Samuel Cunard

Samuel Cunard (November 21, 1787 - April 28, 1865) was a shipping magnate.

Cunard was born in Halifax, Nova Scotia, Canada, the son of a master carpenter and timber merchant who had fled the American Revolution and settled in Halifax..

A highly successful entrepreneur in Halifax shipping, and one of a group of twelve individuals who dominated the affairs of Nova Scotia, Samuel Cunard went to England where he set up a joint venture with several other businessmen to bid on the rights to run a transatlantic shipping company between England and North America. Successful in his bid, the company would eventually bear his name, becoming Cunard Steamship Limited.

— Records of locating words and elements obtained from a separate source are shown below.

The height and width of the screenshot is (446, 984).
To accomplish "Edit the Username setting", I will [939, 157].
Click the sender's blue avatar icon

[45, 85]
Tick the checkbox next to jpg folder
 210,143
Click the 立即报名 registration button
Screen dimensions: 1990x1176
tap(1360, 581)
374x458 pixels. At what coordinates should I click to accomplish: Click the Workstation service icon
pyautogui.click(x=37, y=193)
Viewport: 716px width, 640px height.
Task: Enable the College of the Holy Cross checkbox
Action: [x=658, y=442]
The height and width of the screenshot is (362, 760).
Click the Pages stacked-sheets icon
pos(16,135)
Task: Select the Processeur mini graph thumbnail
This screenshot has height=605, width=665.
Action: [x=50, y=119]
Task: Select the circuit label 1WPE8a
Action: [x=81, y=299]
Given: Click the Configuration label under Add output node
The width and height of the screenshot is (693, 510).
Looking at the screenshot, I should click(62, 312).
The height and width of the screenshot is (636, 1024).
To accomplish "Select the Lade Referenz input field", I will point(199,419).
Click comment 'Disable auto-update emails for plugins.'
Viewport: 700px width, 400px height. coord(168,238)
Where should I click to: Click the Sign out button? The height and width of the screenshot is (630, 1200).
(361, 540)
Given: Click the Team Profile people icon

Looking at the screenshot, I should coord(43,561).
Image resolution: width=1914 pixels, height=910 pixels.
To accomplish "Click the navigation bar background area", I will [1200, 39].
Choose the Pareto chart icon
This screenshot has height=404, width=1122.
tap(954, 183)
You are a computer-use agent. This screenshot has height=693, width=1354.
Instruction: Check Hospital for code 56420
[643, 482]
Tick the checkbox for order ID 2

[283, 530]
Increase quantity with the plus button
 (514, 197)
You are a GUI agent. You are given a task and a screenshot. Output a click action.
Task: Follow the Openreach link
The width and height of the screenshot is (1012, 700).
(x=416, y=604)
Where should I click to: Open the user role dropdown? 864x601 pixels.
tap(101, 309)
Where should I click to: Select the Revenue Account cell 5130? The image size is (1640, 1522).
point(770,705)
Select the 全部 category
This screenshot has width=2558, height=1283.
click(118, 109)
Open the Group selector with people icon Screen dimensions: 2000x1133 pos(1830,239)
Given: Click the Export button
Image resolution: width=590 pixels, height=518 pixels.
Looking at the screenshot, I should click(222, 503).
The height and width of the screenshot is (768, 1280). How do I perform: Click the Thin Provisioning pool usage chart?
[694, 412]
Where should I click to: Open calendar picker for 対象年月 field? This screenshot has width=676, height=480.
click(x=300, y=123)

In 1840 the company's first steamship, the Britannia, sailed from Liverpool, England to Boston, Massachusetts marking the beginning of regular passenger and cargo service. The prosperous company eventually absorbed Canadian Northern Steamships Limited and its principal competition, the White Star Line, owners of the ill-fated, Titanic. After that, Cunard dominated the Atlantic passenger trade with some of the world's most famous liners.

Cunard also owned a number of other companies in Canada. His coal company which he bought to fuel his liners is still one of Nova Scoatia's major fuel companies. He also controlled logging ventures and at one point owned a seventh of Prince Edward Island.

In 1859, Samuel Cunard was knighted by Queen Victoria. In Halifax, at the Maritime Museum of the Atlantic, the entire second floor has been dedicated to his life and his world famous shipping line

Sir Samuel Cunard died at Kensington, London, England and is buried there in the Brompton Cemetery.